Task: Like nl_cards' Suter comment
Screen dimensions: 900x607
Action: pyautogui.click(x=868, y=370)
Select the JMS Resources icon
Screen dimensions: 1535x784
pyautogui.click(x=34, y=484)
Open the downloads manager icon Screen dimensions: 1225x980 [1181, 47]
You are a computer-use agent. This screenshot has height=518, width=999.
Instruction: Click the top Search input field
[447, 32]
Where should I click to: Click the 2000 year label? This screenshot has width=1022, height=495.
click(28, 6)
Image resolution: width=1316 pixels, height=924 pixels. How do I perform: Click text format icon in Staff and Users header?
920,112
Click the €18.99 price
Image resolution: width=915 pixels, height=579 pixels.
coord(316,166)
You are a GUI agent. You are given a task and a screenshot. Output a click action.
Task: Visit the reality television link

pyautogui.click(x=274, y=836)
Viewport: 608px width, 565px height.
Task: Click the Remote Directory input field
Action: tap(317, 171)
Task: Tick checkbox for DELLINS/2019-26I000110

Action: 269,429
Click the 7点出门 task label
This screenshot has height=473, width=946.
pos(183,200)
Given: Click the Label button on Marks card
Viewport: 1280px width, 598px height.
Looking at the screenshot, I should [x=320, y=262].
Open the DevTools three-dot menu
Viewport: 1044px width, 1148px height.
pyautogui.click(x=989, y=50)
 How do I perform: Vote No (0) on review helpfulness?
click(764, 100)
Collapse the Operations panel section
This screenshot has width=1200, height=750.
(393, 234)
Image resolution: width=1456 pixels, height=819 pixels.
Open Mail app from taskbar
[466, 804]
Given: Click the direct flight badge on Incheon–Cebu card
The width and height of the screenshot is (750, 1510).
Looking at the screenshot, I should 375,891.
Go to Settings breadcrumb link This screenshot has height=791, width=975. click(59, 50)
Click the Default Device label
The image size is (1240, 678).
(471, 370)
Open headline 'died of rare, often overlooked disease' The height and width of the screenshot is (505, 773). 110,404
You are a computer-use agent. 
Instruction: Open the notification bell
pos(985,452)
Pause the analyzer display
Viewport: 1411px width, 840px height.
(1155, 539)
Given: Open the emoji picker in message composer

__Given problem__
Change "Screen dimensions" to "Display size" wherever it occurs in the data above, and reproduce every line with nothing else altered.

__Task solution__
Task: Like nl_cards' Suter comment
Display size: 900x607
Action: pyautogui.click(x=868, y=370)
Select the JMS Resources icon
Display size: 1535x784
pyautogui.click(x=34, y=484)
Open the downloads manager icon Display size: 1225x980 [1181, 47]
You are a computer-use agent. This screenshot has height=518, width=999.
Instruction: Click the top Search input field
[447, 32]
Where should I click to: Click the 2000 year label? This screenshot has width=1022, height=495.
click(28, 6)
Image resolution: width=1316 pixels, height=924 pixels. How do I perform: Click text format icon in Staff and Users header?
920,112
Click the €18.99 price
Image resolution: width=915 pixels, height=579 pixels.
coord(316,166)
You are a GUI agent. You are given a task and a screenshot. Output a click action.
Task: Visit the reality television link

pyautogui.click(x=274, y=836)
Viewport: 608px width, 565px height.
Task: Click the Remote Directory input field
Action: tap(317, 171)
Task: Tick checkbox for DELLINS/2019-26I000110

Action: 269,429
Click the 7点出门 task label
This screenshot has height=473, width=946.
pos(183,200)
Given: Click the Label button on Marks card
Viewport: 1280px width, 598px height.
Looking at the screenshot, I should [x=320, y=262].
Open the DevTools three-dot menu
Viewport: 1044px width, 1148px height.
pyautogui.click(x=989, y=50)
 How do I perform: Vote No (0) on review helpfulness?
click(764, 100)
Collapse the Operations panel section
This screenshot has width=1200, height=750.
(393, 234)
Image resolution: width=1456 pixels, height=819 pixels.
Open Mail app from taskbar
[466, 804]
Given: Click the direct flight badge on Incheon–Cebu card
The width and height of the screenshot is (750, 1510).
Looking at the screenshot, I should 375,891.
Go to Settings breadcrumb link This screenshot has height=791, width=975. click(59, 50)
Click the Default Device label
The image size is (1240, 678).
(471, 370)
Open headline 'died of rare, often overlooked disease' The height and width of the screenshot is (505, 773). 110,404
You are a computer-use agent. 
Instruction: Open the notification bell
pos(985,452)
Pause the analyzer display
Viewport: 1411px width, 840px height.
(1155, 539)
Given: Open the emoji picker in message composer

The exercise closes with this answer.